The costs can vary wildly with court referral drug and alcohol programs. The defendant is evaluated based on a criterial from the Administrative Office of Courts and this criterion determines what level of treatment the defendant must complete. Most people are required to complete what is known as a Level 1 or Level 2 program. Level 1 programs take on average six months to complete and cost slightly less than $200 for class enrollment. Level 2 programs will typically be six to 12 months and cost in the range of $300 to $400 for enrollment. However, in some cases, a defendant may be subject to an intensive outpatient program or an inpatient program. These Level 3 court referral programs come from a short list of facilities approved by the state and often cost thousands of dollars.
The initial expense for installation of an ignition interlock varies with each distributor, and it seems to average between $200 and $300, with an addition $100 monthly monitoring fee. This also does not include special servicing fees if an interlock warning is triggered. Finally, if an ignition interlock is required the person must obtain an interlock “Scarlet Letter” license which is an additional $150 and then pay another fee for a replacement license once they have that restriction lifted. Thus, if a defendant’s pretrial program lasts for 12 to 24 months, as many of them do, you could be easily looking at up to just under $3,000 on top of all other fees.
Finally, a person is almost always going to be expected to pay the costs associated with the action, namely court costs, bond fees, subpoena fees, and other, and these other costs are typically not calculated until the conclusion of the case. Court costs can vary dramatically, from hundreds of dollars to thousands, depending on whether the matter is resolved at a municipal court, district court, or in the circuit court and the number of charges (often companion tickets) the person received. It is not unusual that court costs for a DUI and companion tickets could range from $500 to $1,500.

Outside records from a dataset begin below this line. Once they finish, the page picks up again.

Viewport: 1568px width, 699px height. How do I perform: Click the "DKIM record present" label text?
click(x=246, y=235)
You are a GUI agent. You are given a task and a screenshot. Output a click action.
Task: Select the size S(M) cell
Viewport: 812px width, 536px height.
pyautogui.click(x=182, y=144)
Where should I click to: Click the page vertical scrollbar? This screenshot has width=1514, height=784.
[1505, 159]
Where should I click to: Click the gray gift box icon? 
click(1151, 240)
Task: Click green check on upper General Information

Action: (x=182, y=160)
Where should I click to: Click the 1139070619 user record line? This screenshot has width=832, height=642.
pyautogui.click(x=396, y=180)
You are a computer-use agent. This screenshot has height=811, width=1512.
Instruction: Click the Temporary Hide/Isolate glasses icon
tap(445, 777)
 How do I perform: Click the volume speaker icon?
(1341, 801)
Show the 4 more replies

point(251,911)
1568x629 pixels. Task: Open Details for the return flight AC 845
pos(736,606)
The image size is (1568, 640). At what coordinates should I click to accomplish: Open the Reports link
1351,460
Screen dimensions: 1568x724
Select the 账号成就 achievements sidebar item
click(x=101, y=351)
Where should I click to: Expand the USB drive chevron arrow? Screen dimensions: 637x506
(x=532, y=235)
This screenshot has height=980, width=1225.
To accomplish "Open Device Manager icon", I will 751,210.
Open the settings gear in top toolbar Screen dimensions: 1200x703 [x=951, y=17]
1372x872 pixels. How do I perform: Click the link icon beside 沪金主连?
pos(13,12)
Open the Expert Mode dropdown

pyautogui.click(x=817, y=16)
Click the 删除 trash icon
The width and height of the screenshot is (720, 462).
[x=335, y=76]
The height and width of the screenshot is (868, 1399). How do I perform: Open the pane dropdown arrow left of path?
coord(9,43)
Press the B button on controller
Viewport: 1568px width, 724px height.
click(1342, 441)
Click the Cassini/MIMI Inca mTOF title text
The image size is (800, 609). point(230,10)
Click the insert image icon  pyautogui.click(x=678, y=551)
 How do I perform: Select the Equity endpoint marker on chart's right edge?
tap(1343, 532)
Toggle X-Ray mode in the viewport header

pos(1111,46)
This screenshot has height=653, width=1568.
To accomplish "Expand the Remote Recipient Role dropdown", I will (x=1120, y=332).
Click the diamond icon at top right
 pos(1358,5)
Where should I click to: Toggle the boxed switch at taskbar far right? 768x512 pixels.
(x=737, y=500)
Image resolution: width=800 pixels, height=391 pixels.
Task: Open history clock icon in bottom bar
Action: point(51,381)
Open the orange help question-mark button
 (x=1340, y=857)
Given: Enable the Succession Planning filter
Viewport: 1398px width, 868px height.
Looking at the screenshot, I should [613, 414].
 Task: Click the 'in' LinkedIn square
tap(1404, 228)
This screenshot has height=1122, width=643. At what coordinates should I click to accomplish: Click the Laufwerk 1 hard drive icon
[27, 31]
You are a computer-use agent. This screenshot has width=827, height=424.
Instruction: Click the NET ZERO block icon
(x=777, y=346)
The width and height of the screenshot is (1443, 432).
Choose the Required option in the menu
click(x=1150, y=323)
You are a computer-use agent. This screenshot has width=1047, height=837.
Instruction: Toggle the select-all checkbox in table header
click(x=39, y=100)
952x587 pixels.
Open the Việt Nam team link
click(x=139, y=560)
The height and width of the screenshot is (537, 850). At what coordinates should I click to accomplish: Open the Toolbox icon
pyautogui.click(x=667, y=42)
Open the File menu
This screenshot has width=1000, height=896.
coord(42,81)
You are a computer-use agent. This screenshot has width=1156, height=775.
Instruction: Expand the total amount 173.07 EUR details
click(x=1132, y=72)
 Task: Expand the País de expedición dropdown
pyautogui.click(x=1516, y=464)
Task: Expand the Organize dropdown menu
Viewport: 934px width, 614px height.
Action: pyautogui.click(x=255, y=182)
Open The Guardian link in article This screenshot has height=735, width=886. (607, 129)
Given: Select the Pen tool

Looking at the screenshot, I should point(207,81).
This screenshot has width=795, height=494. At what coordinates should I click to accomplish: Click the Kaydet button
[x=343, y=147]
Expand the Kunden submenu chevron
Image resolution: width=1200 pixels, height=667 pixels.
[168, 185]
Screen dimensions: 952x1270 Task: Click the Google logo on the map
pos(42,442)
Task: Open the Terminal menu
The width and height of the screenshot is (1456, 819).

It is fair to say that most people who enter into a pretrial diversion pretrial program do so because they are desperate for a path out of the trouble they are in. For many people, it is an opportunity for a second chance. It is undisputed that the ramifications of a conviction for any number of offenses can have lifetime consequences on a person’s career and future opportunities. However, many people enter these programs without full knowledge of the requirements that will be placed upon them or the gravity of the financial requirements.